* START Excerpt *

To remove the probability of not getting a padding error when you are altering a padding byte, you can just re-test with a different value X: you know the byte you are altering is part of the padding if you got a padding error with at least one value of X.

You then alter the second-to-last byte of plaintext, see if the padding oracle raises a padding error, and so on. When you don't get a padding error whatever value you use for X, it means that the byte you are altering was not part of the padding.

    M1 M2 M3 M4 | M5 M6 P  P
⊕                    X      
=   M1 M2 M3 M4 | M5 ?? P  P

no padding error, whatever the value of 'X' is
In [7]:
for i in range(BLOCK_SIZE):
    altered_cryptogram = cbc_xor(cryptogram, pad=b'\xff', index=len(ctxt)-1-i)
    
    if oracle.check_padding((altered_cryptogram['ctxt'],
                             altered_cryptogram['iv'])):
        # checking with another value
        altered_cryptogram = cbc_xor(cryptogram, pad=b'\x11', index=len(ctxt)-1-i)
        
        if oracle.check_padding((altered_cryptogram['ctxt'],
                                 altered_cryptogram['iv'])):
            # OK this time we are sure
            padding_length = i
            break
else:
    # having padding errors at all iteration
    # indicates that the last block is all padding
    # thatis, message length was a multiple of block size
    padding_length = BLOCK_SIZE

print('padding length:', padding_length)

* END Excerpt *
* START Stored records *

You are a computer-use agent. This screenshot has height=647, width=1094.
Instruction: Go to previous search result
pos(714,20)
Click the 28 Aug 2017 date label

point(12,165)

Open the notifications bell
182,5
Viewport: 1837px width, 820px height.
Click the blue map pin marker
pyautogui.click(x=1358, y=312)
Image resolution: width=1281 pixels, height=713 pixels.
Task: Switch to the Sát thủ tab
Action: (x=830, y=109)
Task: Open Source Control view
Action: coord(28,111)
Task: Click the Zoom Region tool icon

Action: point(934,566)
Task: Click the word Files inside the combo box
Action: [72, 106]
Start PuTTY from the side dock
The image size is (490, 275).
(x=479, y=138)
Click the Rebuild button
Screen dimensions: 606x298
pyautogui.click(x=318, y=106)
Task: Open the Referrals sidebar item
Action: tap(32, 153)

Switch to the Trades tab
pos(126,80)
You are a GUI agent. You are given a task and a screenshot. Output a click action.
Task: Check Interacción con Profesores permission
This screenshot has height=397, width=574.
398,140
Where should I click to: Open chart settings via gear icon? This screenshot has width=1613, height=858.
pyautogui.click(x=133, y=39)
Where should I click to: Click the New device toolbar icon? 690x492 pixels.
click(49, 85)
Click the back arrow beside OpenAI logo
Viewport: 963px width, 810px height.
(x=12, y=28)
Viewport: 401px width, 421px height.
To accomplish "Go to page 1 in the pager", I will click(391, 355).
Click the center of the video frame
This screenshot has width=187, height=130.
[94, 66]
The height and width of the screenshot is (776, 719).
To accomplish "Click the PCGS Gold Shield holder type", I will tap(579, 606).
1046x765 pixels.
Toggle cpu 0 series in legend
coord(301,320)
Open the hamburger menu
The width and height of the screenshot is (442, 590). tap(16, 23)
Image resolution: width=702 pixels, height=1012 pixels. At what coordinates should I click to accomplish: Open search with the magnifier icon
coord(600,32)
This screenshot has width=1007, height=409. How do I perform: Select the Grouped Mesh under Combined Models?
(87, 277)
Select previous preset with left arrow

* END Stored records *

Problem to work on:
In the padding oracle excerpt, what does it mean when no padding error occurs for any value of X?

Final result:
It means the byte being altered was not part of the padding.